UTILIZING VIDEO COLORIZATION AS A SELF-SUPERVISED AUXILIARY TASK FOR OBJECT TRACKING


Tezin Türü: Yüksek Lisans

Tezin Yürütüldüğü Kurum: Orta Doğu Teknik Üniversitesi, Mühendislik Fakültesi, Bilgisayar Mühendisliği Bölümü, Türkiye

Tezin Onay Tarihi: 2021

Tezin Dili: İngilizce

Öğrenci: ENGİN FIRAT

Danışman: Emre Akbaş

Özet:

In this thesis work, we studied combining an object tracker, which uses siamese networks, with another model that is trained by using the self-supervised learning paradigm. We define grayscale video colorization as a pretext task for self-supervised learning and we select the similarity based object tracking as a downstream task. Both the siamese network based object tracker and the colorization network model use the similarity between subsequent video frames. The spatio-temporal coherence between the frames of a video enables the network to learn this similarity. We study different ways of combining the two networks. Since colorization framework uses similarity learning as its basis, we cross correlate output features of colorization network as in siamese network based tracker.

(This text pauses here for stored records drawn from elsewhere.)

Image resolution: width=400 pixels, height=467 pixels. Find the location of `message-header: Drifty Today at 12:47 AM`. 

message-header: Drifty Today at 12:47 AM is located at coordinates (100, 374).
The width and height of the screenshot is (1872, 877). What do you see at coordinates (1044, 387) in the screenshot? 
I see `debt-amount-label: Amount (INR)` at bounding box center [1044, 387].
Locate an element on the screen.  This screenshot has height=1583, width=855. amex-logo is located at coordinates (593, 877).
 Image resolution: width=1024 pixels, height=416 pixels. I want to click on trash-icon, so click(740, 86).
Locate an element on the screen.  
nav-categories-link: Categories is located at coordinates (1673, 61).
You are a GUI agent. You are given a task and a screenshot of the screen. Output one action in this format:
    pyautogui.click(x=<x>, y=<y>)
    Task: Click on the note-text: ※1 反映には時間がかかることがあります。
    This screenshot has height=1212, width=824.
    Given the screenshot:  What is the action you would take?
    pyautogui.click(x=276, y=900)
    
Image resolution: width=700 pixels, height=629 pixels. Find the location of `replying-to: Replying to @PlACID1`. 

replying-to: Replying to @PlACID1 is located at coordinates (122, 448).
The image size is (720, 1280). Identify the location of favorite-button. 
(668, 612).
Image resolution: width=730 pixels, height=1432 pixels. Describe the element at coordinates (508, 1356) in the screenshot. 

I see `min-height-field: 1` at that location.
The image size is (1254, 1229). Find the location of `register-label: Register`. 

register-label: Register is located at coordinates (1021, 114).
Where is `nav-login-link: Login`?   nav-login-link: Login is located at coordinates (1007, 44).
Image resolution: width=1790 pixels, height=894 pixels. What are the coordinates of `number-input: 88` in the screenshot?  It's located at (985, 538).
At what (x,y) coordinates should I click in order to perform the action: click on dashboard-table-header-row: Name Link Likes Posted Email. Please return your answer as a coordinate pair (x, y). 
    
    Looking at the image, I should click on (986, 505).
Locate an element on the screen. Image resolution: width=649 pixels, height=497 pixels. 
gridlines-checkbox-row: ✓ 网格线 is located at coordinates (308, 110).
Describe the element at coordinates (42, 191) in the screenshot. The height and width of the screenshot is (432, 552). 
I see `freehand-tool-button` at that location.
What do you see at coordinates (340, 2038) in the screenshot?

Then, we combine two different methods by taking the weighted average of their score maps in order to obtain a combined score map. We search for the optimal value of this weight by conducting several experiments. In addition, we conducted experiments with different neural network architectures for the colorization framework. Our experimental results show that utilizing the self-supervised pretext task improves the overall success rate when the combined network is further trained in a supervised manner. In addition, we also show that self-supervised video colorization network offers an alternative way for using modern and deeper networks in siamese architectures by alleviating the strict translational invariance restriction needed by siamese architectures.